The world's oldest microorganisms

Is there a limit to microbial life?

Dmitry Tselikov, CompulentaHans Ray and his colleagues from the Center for Geomicrobiology at Aarhus University (Denmark) found microorganisms with an exceptionally low metabolic rate.

Microorganisms require oxygen to maintain the electrical potential in the membranes, as well as the work of enzymes and DNA, so researchers believe that these inhabitants of the seabed are able to live with minimal access to energy. And indeed, scientists describe a community that is 86 million years old, although for many years experts believed that high pressure, lack of oxygen and low amounts of nutrients under the seabed should have been a severe test for any form of life.

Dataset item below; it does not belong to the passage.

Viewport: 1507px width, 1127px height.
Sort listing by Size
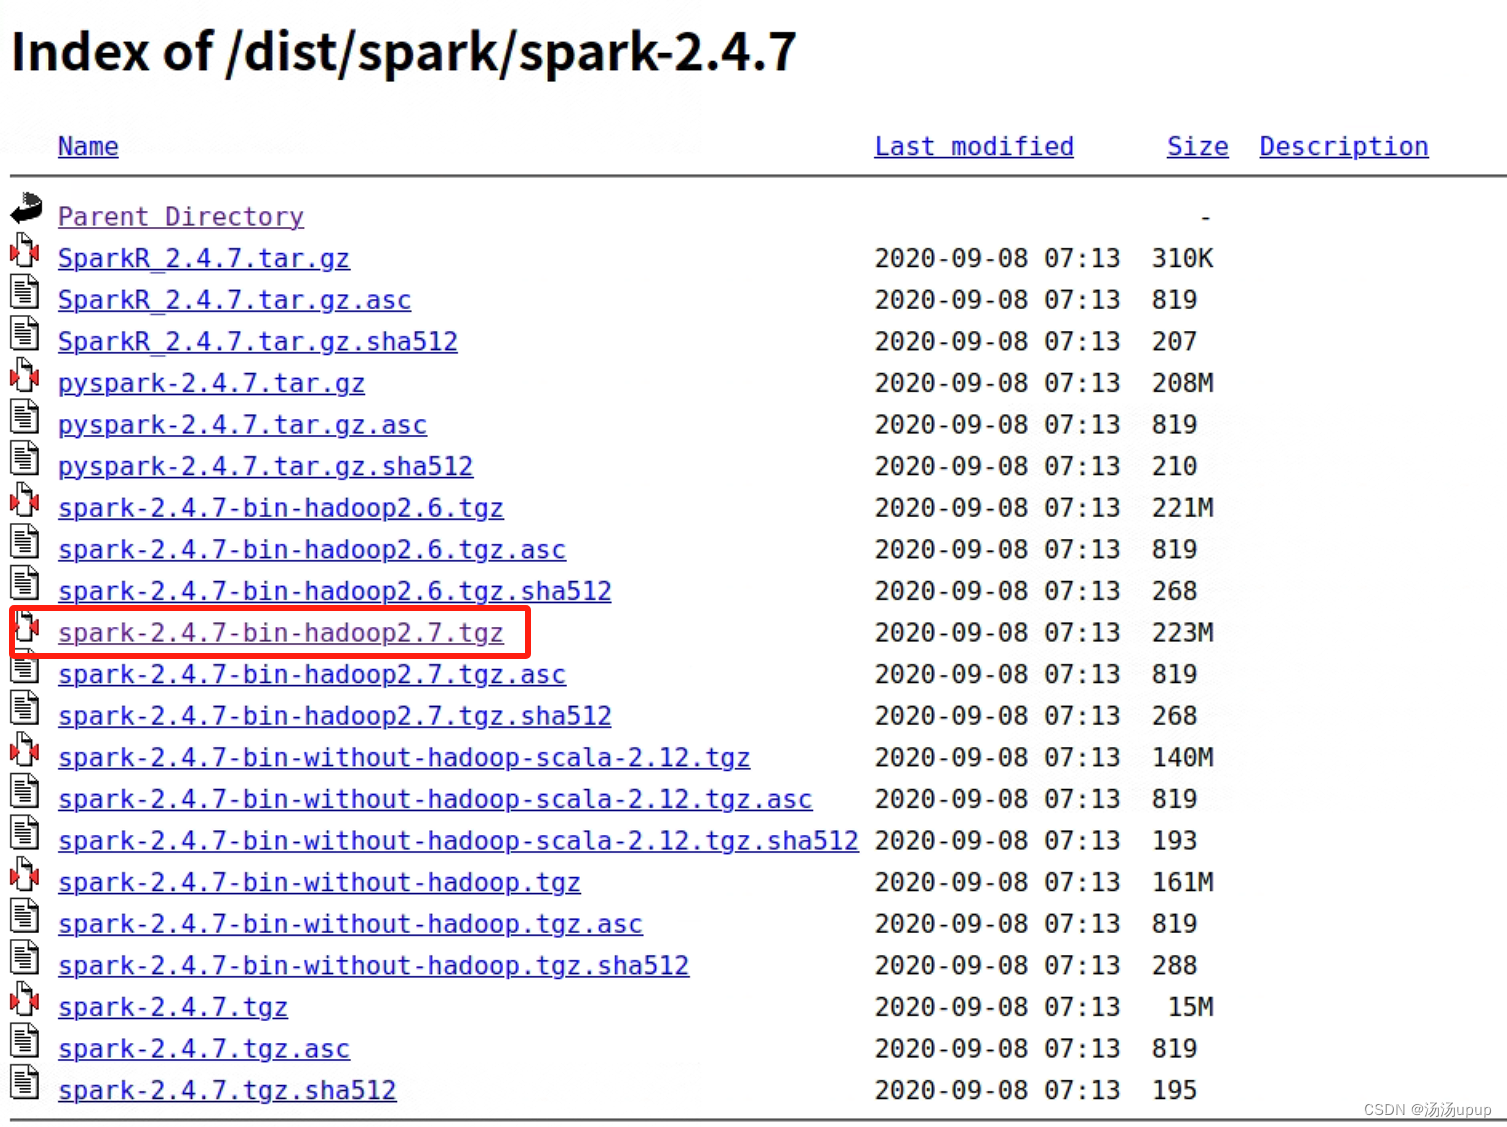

The Northern Pacific Current, together with its southern counterpart, represent the most nutrient-poor areas of the World Ocean. However, Mr. Ray and his colleagues found that oxygen penetrates into the sediment there to a depth of up to 28 m. The researchers concluded that the reason for this mysterious phenomenon should be considered a low deposition rate.


Hans Ray at work (here and below photo by Bo Barker Jorgensen / Science / AAAS).

The sediment accumulates so slowly that if one particle sinks to the bottom, the other falls on it only after a thousand years. In such conditions, microorganisms eat almost everything, and when there is no food, they just hang around surrounded by oxygen, not consuming it. The turnover of biomass occurs only once every few hundred or even thousands of years.

Usually, microorganisms consume all the oxygen in the upper 10-centimeter layer of sediment, and switch to other compounds below. But in this case, the microbial community is so small that it is not able to consume all available oxygen even at a 28-meter depth. The researchers found out that at a depth of more than 20 m, microorganisms contained in one cubic meter of silt need about ten years to use up the amount of oxygen contained in one human breath.

The discovery of this life form prompted the Center for Geomicrobiology of Aarhus University and the Astrobiology department of the NASA Research Center. Ames organized a conference of geomicrobiologists and computer model developers on the study of the limits of microbial life and biological demand for energy, which took place last week in Aarhus.

"The boundaries of life lie much further than we could have imagined," says co—organizer Bo Jorgensen. — Apparently, we have met with an energy limit located below our current understanding. And we have to admit that we don't know where the lower bound might be."

That's why NASA was interested in the discovery. The surface of Mars is inhospitable, but underneath it, says Mr. Jorgensen, "there may be conditions that resemble the depths of the earth in terms of the flow of available energy." "This study has shown that life can exist even in such conditions," the specialist summarizes.

Mr. Jorgensen emphasizes that this, of course, does not mean that there is life on Mars, but admits that "it is very difficult to say where there is no life right now."


The core of the Pacific sediment, extracted by researchers.

The results of the study are published in the journal Science (Aerobic Microbial Respiration in 86-Million-Year-Old Deep-Sea Red Clay).

Prepared by Nature News (Slo-mo microbes extend the frontiers of life)
and ScienceNOW (Barely Breathing Microbes Still Living in 86-Million-Year-Old Clay).